> [Your objective]: Print, please, exactly the lines from the one with "Click the airport marker near Istanbul" through the final line of the data below, with both ends included and the pictures left out.

Dataset records section start

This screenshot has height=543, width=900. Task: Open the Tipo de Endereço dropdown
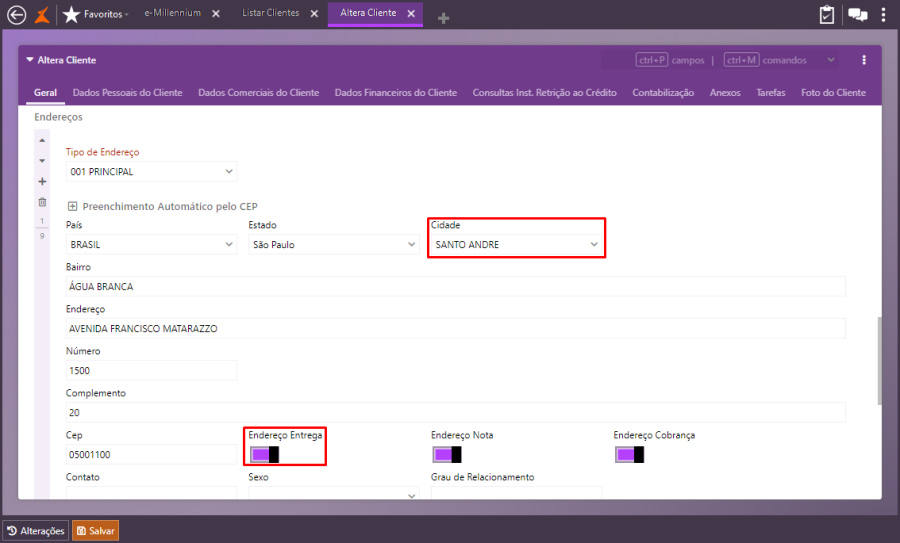152,172
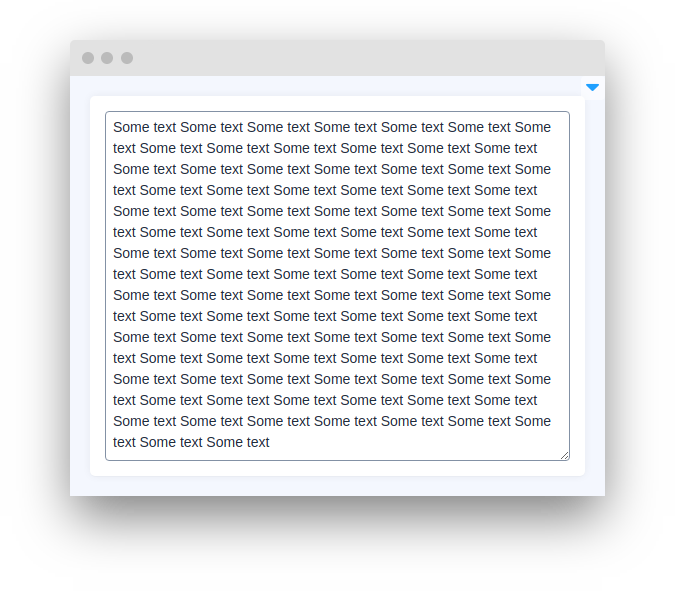This screenshot has height=596, width=675.
Task: Click the white card padding below the textarea
Action: point(338,469)
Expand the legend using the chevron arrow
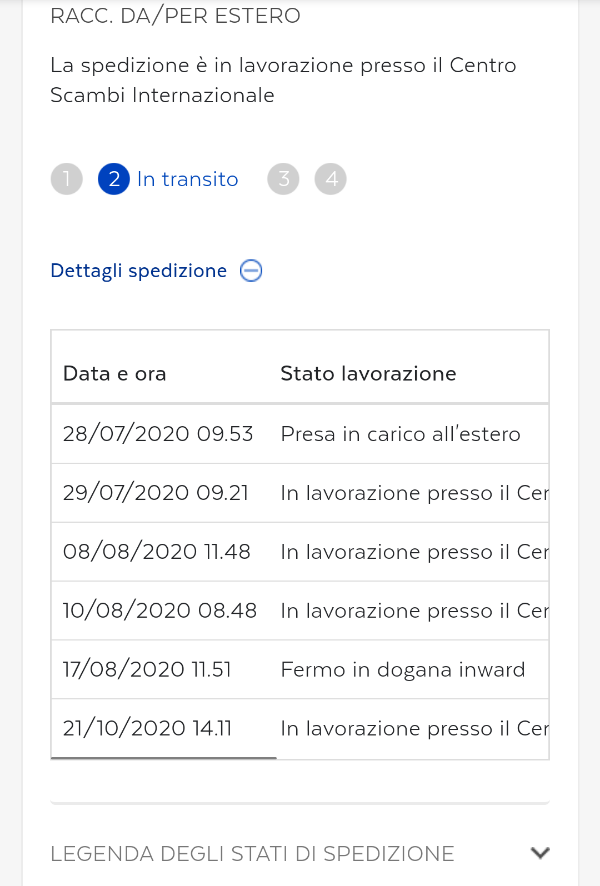This screenshot has height=886, width=600. pos(540,853)
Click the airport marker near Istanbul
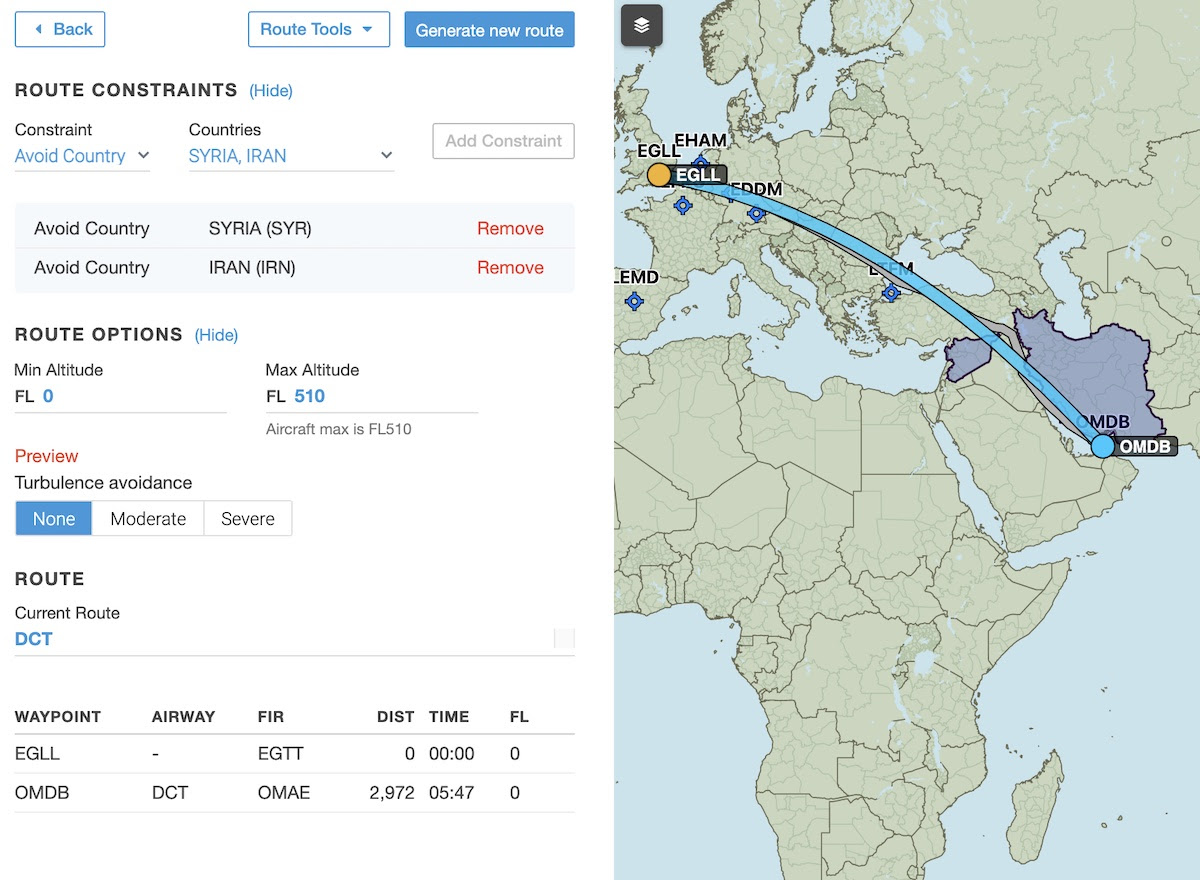1200x880 pixels. 891,293
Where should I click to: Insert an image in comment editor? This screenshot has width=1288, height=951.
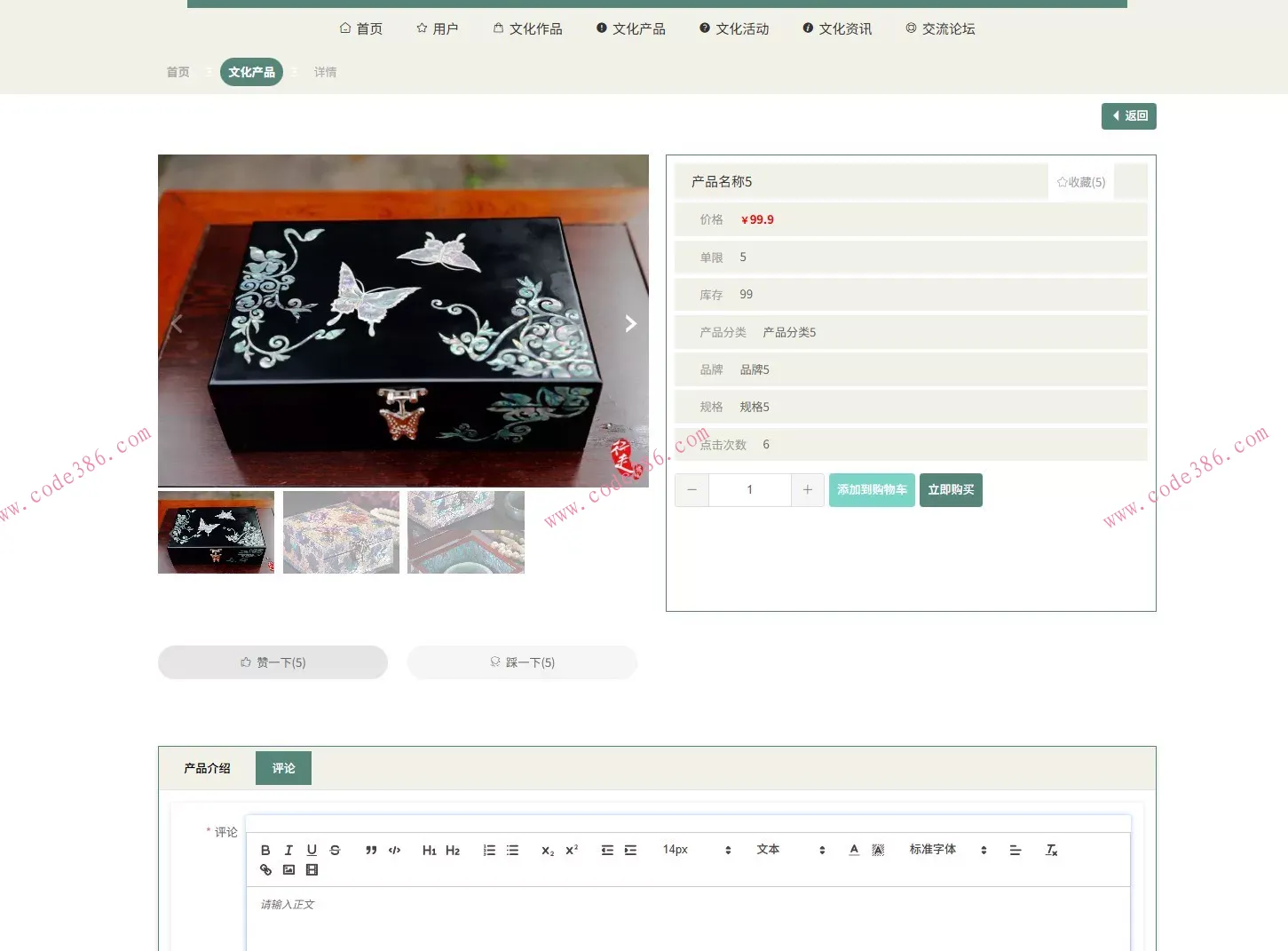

Dataset records section end

> [Answer to the exercise]:
Click the airport marker near Istanbul
1200x880 pixels. 891,293
Where should I click to: Insert an image in comment editor? This screenshot has width=1288, height=951.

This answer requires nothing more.